▶ EXERCISE PROMPT
Repeat the items word for word, starting at the first line and ending at the line that contains "Action: [x=32, y=411]".
★ ★ ★
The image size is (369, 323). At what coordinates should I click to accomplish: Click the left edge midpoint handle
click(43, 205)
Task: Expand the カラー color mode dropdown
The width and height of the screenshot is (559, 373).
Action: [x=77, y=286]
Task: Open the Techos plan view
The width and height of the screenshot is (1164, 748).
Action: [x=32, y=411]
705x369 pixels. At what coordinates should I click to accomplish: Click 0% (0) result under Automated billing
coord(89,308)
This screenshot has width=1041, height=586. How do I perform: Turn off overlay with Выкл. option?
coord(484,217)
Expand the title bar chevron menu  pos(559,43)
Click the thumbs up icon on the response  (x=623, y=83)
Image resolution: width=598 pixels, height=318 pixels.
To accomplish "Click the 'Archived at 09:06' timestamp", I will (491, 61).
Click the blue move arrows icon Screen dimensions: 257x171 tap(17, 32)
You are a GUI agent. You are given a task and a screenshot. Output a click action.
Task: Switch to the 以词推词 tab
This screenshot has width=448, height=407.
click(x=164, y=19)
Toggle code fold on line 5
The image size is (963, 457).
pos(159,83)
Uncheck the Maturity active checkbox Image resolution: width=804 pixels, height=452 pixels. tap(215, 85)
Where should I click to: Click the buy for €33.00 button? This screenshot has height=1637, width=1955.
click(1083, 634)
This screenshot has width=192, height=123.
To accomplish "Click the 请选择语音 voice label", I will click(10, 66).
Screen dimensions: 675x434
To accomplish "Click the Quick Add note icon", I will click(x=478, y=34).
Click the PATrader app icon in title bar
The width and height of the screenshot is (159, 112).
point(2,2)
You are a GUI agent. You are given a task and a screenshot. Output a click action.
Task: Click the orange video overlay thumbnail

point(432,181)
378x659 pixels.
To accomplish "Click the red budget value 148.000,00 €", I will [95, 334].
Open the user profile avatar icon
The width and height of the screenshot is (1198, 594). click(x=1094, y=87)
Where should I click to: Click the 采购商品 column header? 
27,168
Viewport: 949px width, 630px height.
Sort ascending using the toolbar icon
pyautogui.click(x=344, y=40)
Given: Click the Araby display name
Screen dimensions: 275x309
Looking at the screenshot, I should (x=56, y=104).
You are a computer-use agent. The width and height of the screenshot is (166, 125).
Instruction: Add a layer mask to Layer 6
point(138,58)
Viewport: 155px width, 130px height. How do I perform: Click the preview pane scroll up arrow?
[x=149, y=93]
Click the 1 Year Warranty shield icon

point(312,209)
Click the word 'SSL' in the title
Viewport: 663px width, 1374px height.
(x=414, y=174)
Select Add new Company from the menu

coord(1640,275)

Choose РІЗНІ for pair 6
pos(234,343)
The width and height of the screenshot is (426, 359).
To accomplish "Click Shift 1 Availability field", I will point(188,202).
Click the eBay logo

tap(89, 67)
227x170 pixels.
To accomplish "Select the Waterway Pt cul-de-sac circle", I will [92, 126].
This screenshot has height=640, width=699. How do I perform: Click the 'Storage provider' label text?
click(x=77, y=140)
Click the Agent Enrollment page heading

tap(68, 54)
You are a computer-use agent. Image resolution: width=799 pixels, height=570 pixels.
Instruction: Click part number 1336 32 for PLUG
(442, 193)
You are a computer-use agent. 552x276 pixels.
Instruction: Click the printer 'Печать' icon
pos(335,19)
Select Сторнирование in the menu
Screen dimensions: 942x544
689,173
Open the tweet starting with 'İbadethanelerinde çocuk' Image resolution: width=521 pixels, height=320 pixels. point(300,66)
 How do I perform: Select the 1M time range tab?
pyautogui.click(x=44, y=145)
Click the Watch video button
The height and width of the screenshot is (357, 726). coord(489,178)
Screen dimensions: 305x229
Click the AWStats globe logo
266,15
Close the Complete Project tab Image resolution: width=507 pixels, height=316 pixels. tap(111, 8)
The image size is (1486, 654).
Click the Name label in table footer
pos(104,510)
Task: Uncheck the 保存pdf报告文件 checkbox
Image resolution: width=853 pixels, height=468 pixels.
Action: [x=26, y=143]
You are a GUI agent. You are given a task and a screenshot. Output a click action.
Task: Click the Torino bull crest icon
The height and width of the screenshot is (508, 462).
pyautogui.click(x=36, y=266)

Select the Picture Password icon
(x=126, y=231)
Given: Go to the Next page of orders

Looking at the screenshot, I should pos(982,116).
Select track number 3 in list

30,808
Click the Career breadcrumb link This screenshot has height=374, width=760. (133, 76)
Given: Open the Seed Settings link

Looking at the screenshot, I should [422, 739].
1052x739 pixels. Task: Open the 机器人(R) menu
★ ★ ★
▶ EXERCISE SOLUTION
The image size is (369, 323). At what coordinates should I click to accomplish: Click the left edge midpoint handle
click(43, 205)
Task: Expand the カラー color mode dropdown
The width and height of the screenshot is (559, 373).
Action: [x=77, y=286]
Task: Open the Techos plan view
The width and height of the screenshot is (1164, 748).
Action: [x=32, y=411]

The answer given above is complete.